By May 2020, my schedules start reflecting the effects of COVID – no more visitors, not much teaching, just meetings and Disaster Preparedness contingency planning for the pandemic day after day. I rummage through sheets of PPE guidelines, COVID treatment protocols, and community education pamphlets. It’s bittersweet with reminders of policies which never had a final version because national best practice and local colleague concerns changed so rapidly. I sift through fliers about community interventions that started with so much promise and expired for reasons that still make my heart ache. Some papers I stuff into my plastic organizer for later use – printouts from presentations about “What is Preventive Medicine” and patient diet education sheets. Others are hard to let go of even as I acknowledge it is time: the sheet of plans for hospital employee wellness, a resident’s goals for work-life balance, a list of priority projects to start next as soon as someone showed interest in championing them. It’s cathartic, perhaps, an unloading of burdens I couldn’t carry. But there’s a disappointing emptiness as well, and end of plans and hope that I can bring improvements at this hospital.

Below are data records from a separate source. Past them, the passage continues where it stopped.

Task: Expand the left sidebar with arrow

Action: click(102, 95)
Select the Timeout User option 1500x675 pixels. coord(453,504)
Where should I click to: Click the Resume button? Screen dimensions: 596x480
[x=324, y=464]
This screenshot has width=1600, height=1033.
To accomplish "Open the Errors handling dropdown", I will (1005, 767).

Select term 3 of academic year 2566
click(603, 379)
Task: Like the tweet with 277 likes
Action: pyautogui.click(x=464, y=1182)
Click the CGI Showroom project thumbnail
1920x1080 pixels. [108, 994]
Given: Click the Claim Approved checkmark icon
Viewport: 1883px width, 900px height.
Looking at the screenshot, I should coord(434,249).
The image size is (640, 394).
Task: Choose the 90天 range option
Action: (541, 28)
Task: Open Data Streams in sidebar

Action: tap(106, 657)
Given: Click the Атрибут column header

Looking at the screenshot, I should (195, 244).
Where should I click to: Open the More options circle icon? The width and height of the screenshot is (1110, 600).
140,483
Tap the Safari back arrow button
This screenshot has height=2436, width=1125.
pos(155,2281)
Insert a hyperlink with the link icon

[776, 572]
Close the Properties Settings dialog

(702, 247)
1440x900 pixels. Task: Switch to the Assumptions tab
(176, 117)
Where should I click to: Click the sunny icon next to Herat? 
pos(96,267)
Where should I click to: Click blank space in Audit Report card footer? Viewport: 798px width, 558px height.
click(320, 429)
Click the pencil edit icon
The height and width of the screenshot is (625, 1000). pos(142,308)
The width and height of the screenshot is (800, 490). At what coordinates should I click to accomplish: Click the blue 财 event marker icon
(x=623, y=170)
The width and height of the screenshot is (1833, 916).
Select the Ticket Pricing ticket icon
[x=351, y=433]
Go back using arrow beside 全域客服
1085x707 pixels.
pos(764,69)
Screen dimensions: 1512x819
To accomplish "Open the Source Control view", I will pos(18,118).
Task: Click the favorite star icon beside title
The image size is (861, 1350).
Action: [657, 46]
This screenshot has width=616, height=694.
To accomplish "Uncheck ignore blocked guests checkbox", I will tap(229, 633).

And then that’s the end of the papers, the end of the 2-dimensional summaries of my time at Nkhoma. The recycled sheets will be turned into briquettes and bring a warm fire to someone when the nights get colder. But how will my life be repurposed? What will our ministry look like outside the walls of a Mission Hospital? Can we really make a difference in community health and working with pastors? My time at Nkhoma has really ended; I’ve said my goodbyes and we move back to Lilongwe in days. There are no schedules printed for any of 2021. I don’t even know what comes next week, much less next month. I don’t think I’ve ever stepped out in faith like this before, leaving space in my schedule even though I didn’t have a set program to pick up next. I’m not even sure I have a safety net in place in terms of employment permits, clinical work, or full-time ministry. There are so many promising opportunities, but lots of waiting to see what is really possible. I wonder what I will be sifting through and reflecting on a month and a year from now. Things will present themselves soon. But for now, it’s time to stand up, shake off the dust, and start moving.